Las familias contaban con grandes extensiones de tierra pero había desaparecido el algodón, que era el único rubro en el municipio, y ellas estaban sin ninguna alternativa. Nos dimos cuenta a través del diagnóstico de que tenían extensiones de tierra, de que había acceso al agua. Entonces comenzamos a impulsar proyectos productivos. Iniciamos con huertos familiares como alternativa para la alimentación de las familias, después se fue ampliando y ya se está comercializando también.

A la par del programa de salud teníamos un programa educativo. Porque el objetivo no era la clínica como una atención asistencialista, sino contribuir al empoderamiento de las mujeres: que conocieran su propio cuerpo, hablar de sus derechos sexuales y reproductivos. Es decir, que a la par estaba el trabajo educativo, ideológico, de Xochilt Acalt.

En el diagnóstico vimos que había un nivel de analfabetismo grande. Nos dimos cuenta de que las mismas mujeres que trabajaron en el diagnóstico no sabían leer ni escribir. Ellas fueron conscientes de que era una necesidad aprender a leer y escribir, porque tuvieron que apoyarse en sus nietas o en sus hijas para hacer las encuestas. Iniciamos entonces un programa de alfabetización.
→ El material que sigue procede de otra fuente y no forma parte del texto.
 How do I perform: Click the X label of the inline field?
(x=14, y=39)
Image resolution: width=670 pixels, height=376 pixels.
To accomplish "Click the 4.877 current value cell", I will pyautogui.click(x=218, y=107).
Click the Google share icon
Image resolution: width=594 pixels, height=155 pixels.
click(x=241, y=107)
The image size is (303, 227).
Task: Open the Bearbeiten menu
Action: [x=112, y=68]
Al terminar el programa no quisieron quedarse ahí, quisieron continuar. Algunas ahora están en la universidad o estudian carreras técnicas afines a la producción: unas son veterinarias, otras agropecuarias. Es producto de su proceso de empoderamiento.

– Coordinas el área de lucha contra la violencia contra las mujeres. ¿Qué trabajo hacéis?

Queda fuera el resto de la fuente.